Kebiasaan baru dilakukan agar ekonomi tetap berjalan dan wabah bisa diatasi. Pada sejumlah pasar tradisional di Kecamatan Ketapang ia memastikan pedagang, pembeli mematuhi protokol kesehatan (prokes) dengan kesadaran tinggi. Sejumlah masyarakat dengan kesadaran mendisiplinkan diri memakai masker, jaga jarak, cuci tangan.

Mencegah pasar jadi klaster penularan Covid-19 sejumlah masyarakat melengkapi diri dengan pelindung wajah (face shield), sarung tangan dan baju lengan panjang. Implementasi adaptasi new normal bidang kesehatan diakuinya melibatkan unsur pemerintah desa, pengelola pasar dan masyarakat. Standar new normal digencarkan melalui petugas kesehatan bidan desa, perawat.

“Pelaksanaan new normal dengan menerapkan protokol kesehatan yang ketat bekerjasama dengan berbagai pihak agar kedisiplinan tumbuh bukan karena takut pada aturan tapi agar sehat,” terang Samsu Rizal di Ketapang, Jumat (12/6/2020).

Fokus penanganan kesehatan lingkungan pasar menurutnya difasilitasi oleh pihak desa dan pengelola. Di wilayah kecamatan Ketapang pasar yang aktif meliputi pasar Pematang Pasir dan pasar Sri Pendowo.

Sejumlah tempat cuci tangan dengan air mengalir telah disiapkan lengkap dengan sabun cuci. Setiap pedagang yang sadar akan kesehatan agar tidak terpapar Covid-19 selalu menyediakan hand sanitizer.

Pelayanan kesehatan masyarakat yang selama ini diliburkan mulai kembali dilaksanakan. Pelayanan bidang kesehatan pos pelayanan terpadu (Posyandu), pos pembinaan terpadu (Posbindu) mulai bisa dilakukan dengan menerapkan protokol kesehatan.

Setiap desa yang memiliki satgas Covid-19 tetap menjalankan fungsinya dengan melakukan pendataan warga asal luar daerah.

“Masa adaptasi new normal atau masa berdamai dengan Covid-19 tetap dilakukan dengan memperhatikan protokol kesehatan,” terang Samsu Rizal.

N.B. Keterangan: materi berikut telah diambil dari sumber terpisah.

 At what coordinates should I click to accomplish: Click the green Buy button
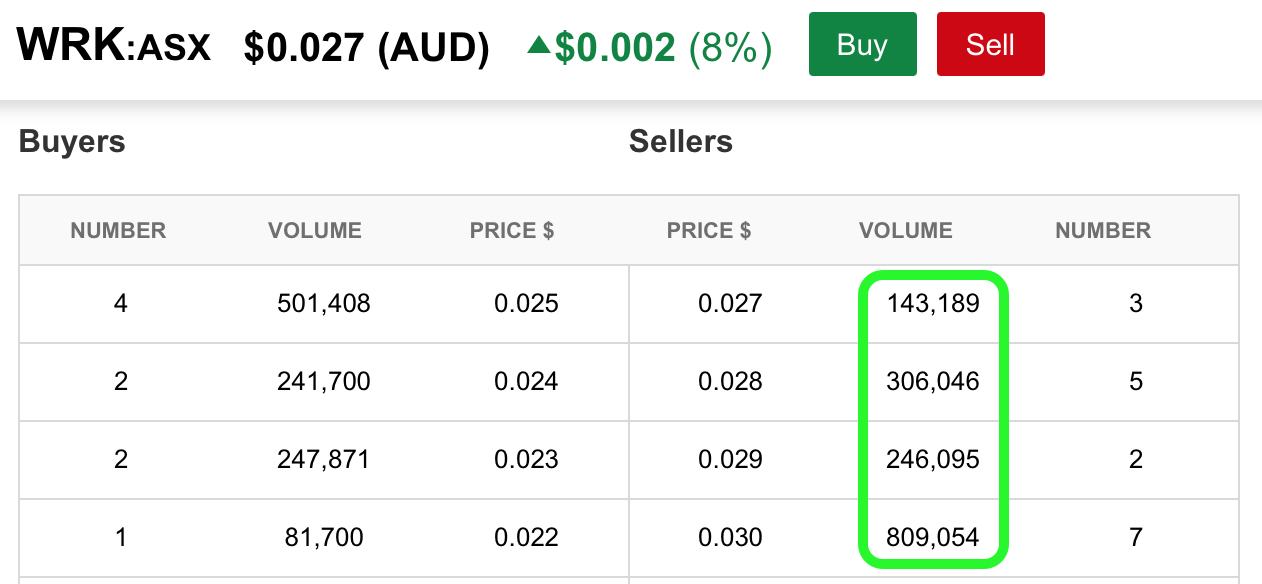coord(862,44)
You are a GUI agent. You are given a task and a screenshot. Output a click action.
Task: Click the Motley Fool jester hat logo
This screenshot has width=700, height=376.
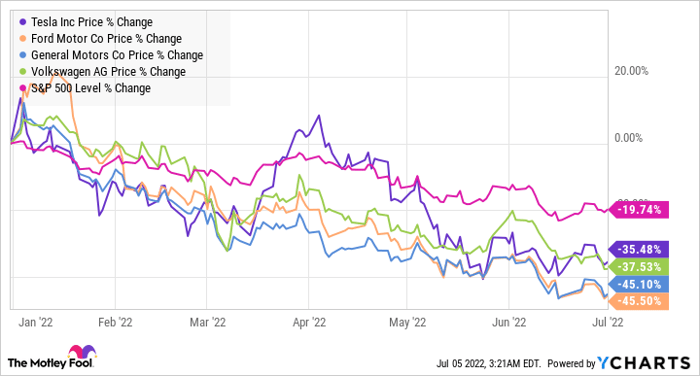82,352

Selain fokus pada pencegahan Covid-19 Samsu Rizal menyebut perilaku hidup bersih dan sehat (PHBS) perlu digalakkan. Sebab di wilayah Ketapang yang berada di pesisir timur Lamsel memiliki potensi muncul penyakit demam berdarah dengue (DBD). Fokus penanganan Covid-19 dilalukan tanpa mengesampingkan pencegahan DBD.

Ruhgiyanto, Kepala Desa Bangunrejo, Kecamatan Ketapang menyebut posko Covid-19 masih aktif. Pihak desa disebutnya telah mengalokasikan dana desa (DD) untuk penanganan pencegahan Covid-19. Selain dialokasikan untuk penanganan sosial selama pandemi Covid-19 bagi warga terdampak, DD digunakan untuk penyemprotan disinfektan, pembelian alat semprot.

Ruhgiyanto, Kepala Desa Bangunrejo Kecamatan Ketapang Lampung Selatan mewajibkan warga memakai masker saat berada di luar rumah, Jumat (12/6/2020) – Foto: Henk Widi

“Pemdes Bangunrejo juga mengalokasikan dana desa untuk penyediaan masker yang dibagikan gratis pada masyarakat,” cetusnya.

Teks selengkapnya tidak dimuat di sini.